§ Text provided
-- -- --

Πέμπτη, 17 Νοεμβρίου 2016

Στο τρέχον τεύχος του RHPR / In the current issue of RHPR

Revue d'Histoire et de Philosophie Religieuses 96:3 (2016)

Alfred Marx, "Job et les pauvres, un rapport ambigu," 229-247
The Book of Job contains two quite astonishing passages where Job speaks of the condition of the poor. The first is Job 24 :1-12, where he demonstrates an extreme compassion for their predicament ; the second is Job 30 :1-8, where, having displayed his charity, he then exhibits a hefty contempt for them. This ambiguous attitude is problematic and raises the question of the true relationship between Job and the poor.

Dominique Angers, "L’insistance lucanienne sur l’identité des destinataires et des bénéficiaires de la basileia et de sa proclamation," 249-265
The intent of the present study is to analyze the concept of the kingdom/reign of God in Luke-Acts from the standpoint of ecclesiology. It thus focuses on an issue that is rarely studied in conjunction with the notion of the kingdom in Lucan studies, namely, the identity of the believing community. More specifically, it considers questions of identity concerning both the recipients and the beneficiaries of the basileia itself, as well as of its proclamation. This article suggests that Luke is highly interested in these matters. The vast majority of occurrences of basileia in Luke-Acts confirm this, as do some key occurrences (e.g., the very first mention of the term, in Lk 1 :33, and the occurrences that form an inclusio in Acts, Ac 1 :3,6; 28 :23,31).

-- -- --

§ Supplied information
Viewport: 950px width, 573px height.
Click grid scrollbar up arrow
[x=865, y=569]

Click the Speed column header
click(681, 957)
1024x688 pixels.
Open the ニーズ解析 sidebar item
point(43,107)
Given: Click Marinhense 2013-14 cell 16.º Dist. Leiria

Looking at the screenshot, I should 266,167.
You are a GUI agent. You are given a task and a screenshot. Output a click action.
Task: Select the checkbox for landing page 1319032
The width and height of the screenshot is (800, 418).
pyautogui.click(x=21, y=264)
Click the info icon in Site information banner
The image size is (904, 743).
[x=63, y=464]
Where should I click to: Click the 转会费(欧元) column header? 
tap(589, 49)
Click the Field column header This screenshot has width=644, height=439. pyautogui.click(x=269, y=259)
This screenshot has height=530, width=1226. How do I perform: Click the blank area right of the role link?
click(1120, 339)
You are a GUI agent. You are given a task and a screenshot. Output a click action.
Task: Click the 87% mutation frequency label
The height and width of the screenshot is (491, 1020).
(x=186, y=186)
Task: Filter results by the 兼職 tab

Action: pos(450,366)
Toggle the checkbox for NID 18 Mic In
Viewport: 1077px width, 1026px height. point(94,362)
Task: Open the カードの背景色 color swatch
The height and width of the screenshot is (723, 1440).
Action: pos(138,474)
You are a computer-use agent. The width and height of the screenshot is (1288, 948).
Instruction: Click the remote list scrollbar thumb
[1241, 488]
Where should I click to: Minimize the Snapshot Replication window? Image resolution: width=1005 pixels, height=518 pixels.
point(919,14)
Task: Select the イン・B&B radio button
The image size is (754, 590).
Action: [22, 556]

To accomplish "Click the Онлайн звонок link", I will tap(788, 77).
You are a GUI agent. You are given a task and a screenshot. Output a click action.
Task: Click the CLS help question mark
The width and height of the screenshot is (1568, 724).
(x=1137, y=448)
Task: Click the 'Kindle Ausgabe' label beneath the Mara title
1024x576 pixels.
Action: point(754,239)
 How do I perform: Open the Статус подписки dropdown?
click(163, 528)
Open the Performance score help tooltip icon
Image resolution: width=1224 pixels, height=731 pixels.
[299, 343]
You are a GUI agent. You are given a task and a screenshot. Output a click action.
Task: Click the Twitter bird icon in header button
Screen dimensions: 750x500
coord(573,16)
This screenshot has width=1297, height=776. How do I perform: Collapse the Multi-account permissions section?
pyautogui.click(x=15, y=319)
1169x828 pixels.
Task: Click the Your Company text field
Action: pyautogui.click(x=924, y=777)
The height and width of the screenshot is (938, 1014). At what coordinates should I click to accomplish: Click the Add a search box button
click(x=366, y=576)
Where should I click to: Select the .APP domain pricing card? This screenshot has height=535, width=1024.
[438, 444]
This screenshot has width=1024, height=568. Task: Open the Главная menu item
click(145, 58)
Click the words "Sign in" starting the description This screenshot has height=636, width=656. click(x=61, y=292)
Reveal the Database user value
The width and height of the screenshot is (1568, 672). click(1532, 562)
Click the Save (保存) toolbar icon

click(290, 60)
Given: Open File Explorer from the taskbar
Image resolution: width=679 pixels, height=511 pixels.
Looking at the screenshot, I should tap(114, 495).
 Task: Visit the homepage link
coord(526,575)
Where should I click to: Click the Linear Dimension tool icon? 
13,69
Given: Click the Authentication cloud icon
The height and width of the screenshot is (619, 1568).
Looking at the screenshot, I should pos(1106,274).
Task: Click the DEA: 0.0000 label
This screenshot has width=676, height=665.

-- -- --

§ Task objective
In the RHPR issue listing, which passage of Job shows Job's contempt for the poor?

§ Solution to this problem
Job 30:1-8